Embora o prêmio de risco de crédito tenha encolhido, a taxa de referência deve subir nos próximos meses, aumentando o apelo da dívida corporativa em relação a ações ou outros investimentos mais arriscados. O Banco Central elevou a taxa básica de juros em 75 pontos base, para 2,75% em março, e indicou outro aumento do mesmo tamanho em maio. O mercado já está com a expectativa de aumentos adicionais de 250 pontos-base ainda este ano, o que levaria a taxa básica para 6%.
“Os spreads ainda estão bons para o comprador em relação ao risco de crédito das companhias”, disse Laurence Mello, gestor de fundos de crédito da AZ Quest Investimentos, que administra R$ 17 bilhões.

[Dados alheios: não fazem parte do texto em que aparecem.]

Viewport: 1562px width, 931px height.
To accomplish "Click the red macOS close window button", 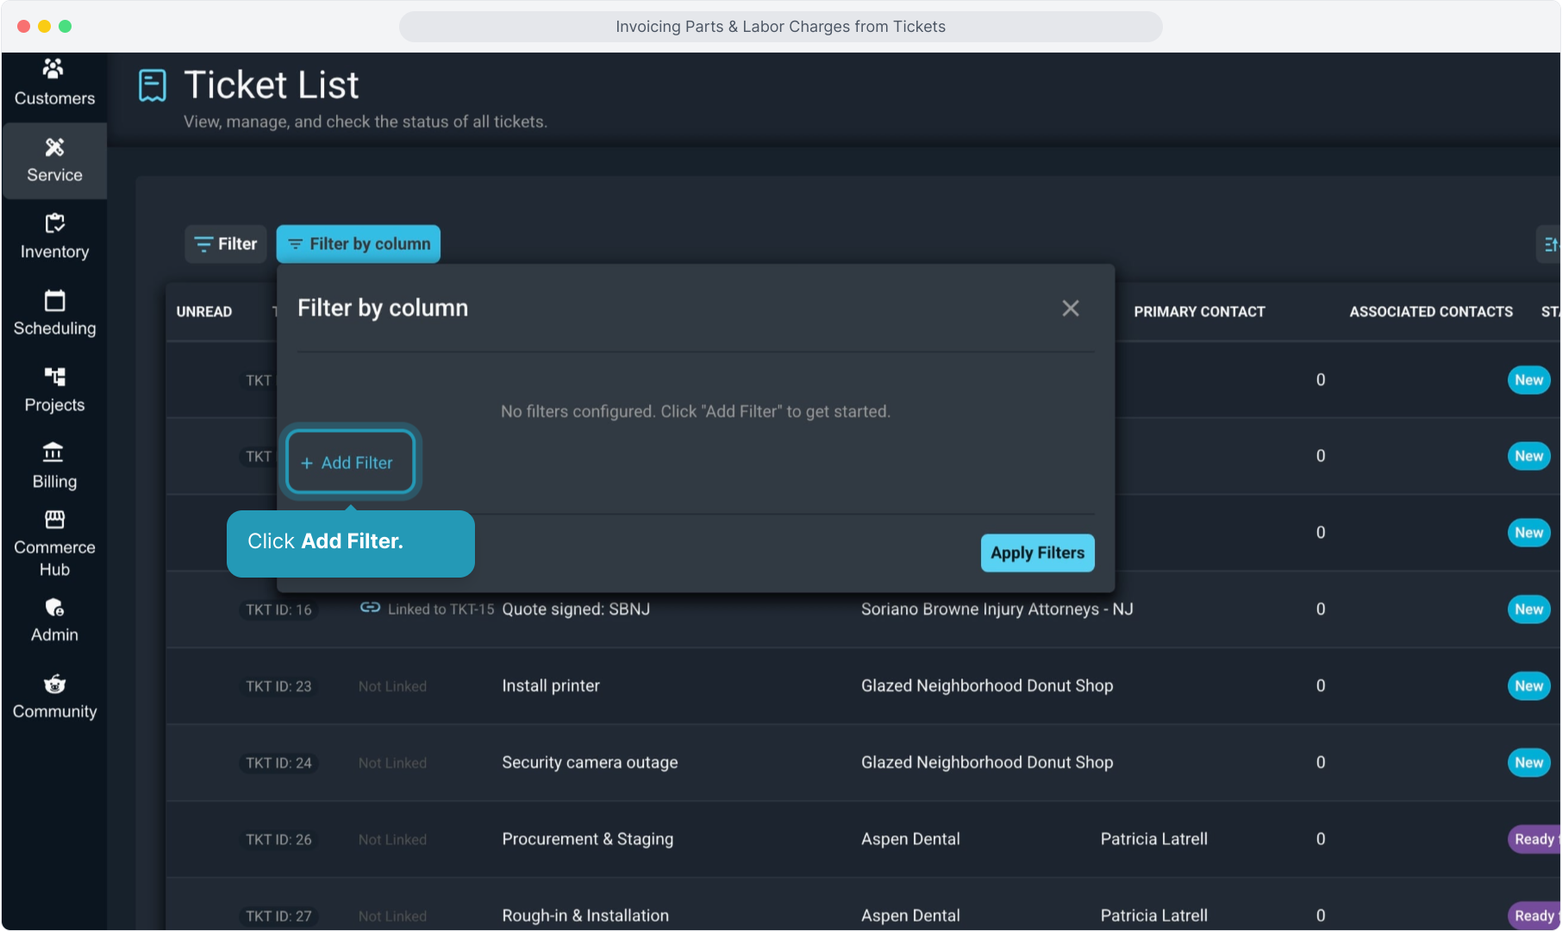I will (24, 27).
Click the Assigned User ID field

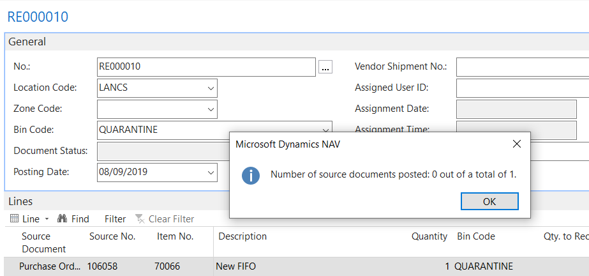click(x=522, y=88)
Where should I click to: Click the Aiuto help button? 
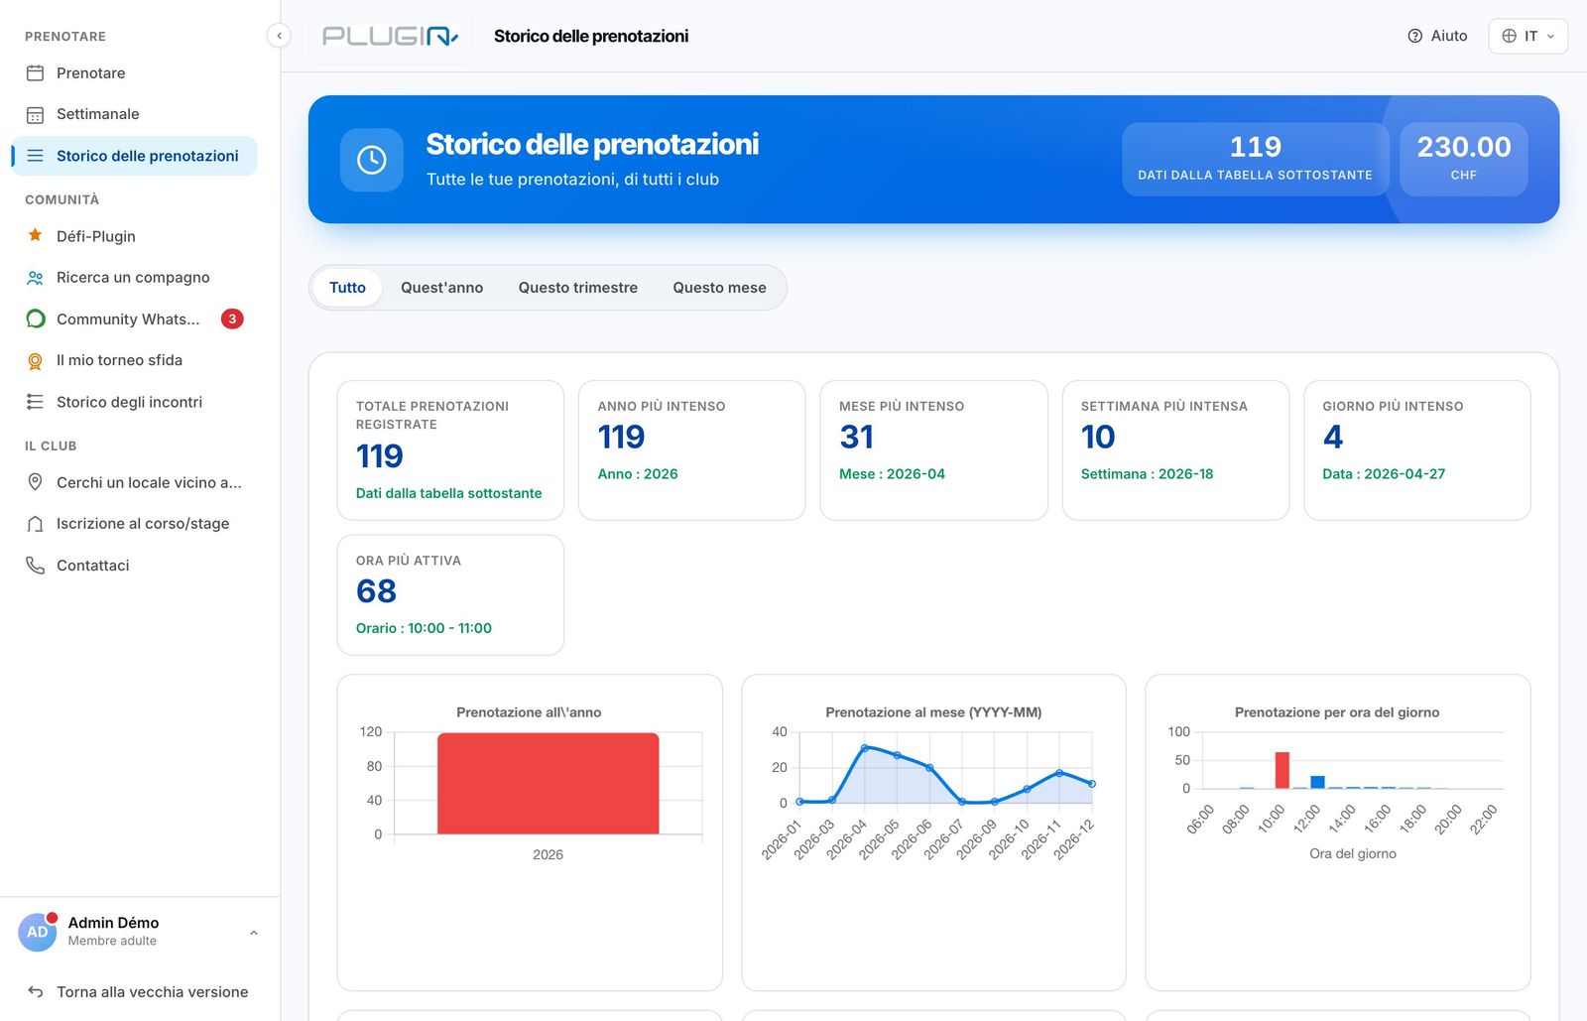point(1437,36)
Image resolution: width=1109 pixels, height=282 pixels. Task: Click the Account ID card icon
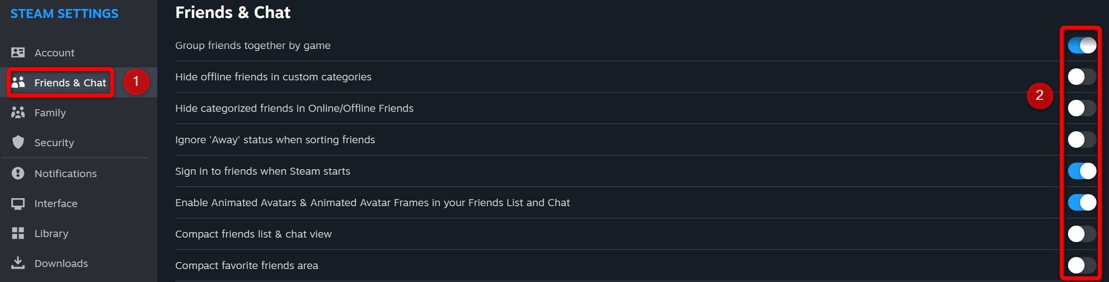[x=18, y=52]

As empresas também estão encontrando mais facilidade para vender dívidas de mais longo prazo, com vencimentos de até 10 anos para os títulos indexados à inflação e de seis anos para aqueles indexados ao CDI, de acordo com Felipe Wilberg, diretor-gerente responsável pela área de renda fixa e produtos estruturados do Banco Itaú BBA, líder na emissão de títulos corporativos no mercado local brasileiro neste ano, segundo dados compilados pela Bloomberg.
A maioria das empresas brasileiras emitiu dívida no ano passado para comprar rivais menores, disse Wilberg. Neste ano, as operadoras de aeroportos, ferrovias e rodovias passam a fazer parte do mix, em meio a novas concessões leiloadas pelo governo e se aproveitando do tratamento tributário favorável aos títulos vinculados à infraestrutura.
À medida que o mercado continua a se normalizar, espera-se que mais empresas emitam títulos no mercado local. A concessionária de água do Estado do Rio de Janeiro Cedae foi privatizada na semana passada e vai precisar de mais de R$ 22,7 bihões em investimentos, com possível financiamento no mercado de capitais local.
Mais emissão de dívida corporativa é uma boa notícia para os investidores que estão com altos níveis de caixa e procurando oportunidades de colocar seu dinheiro para trabalhar.
“Estamos bastante animados com a classe de ativos”, disse Artur Nehmi, gestor de renda fixa em São Paulo da Sparta Fundos de Investimento, que administra R$ 3 bilhões. “Os preços ainda estão bons.”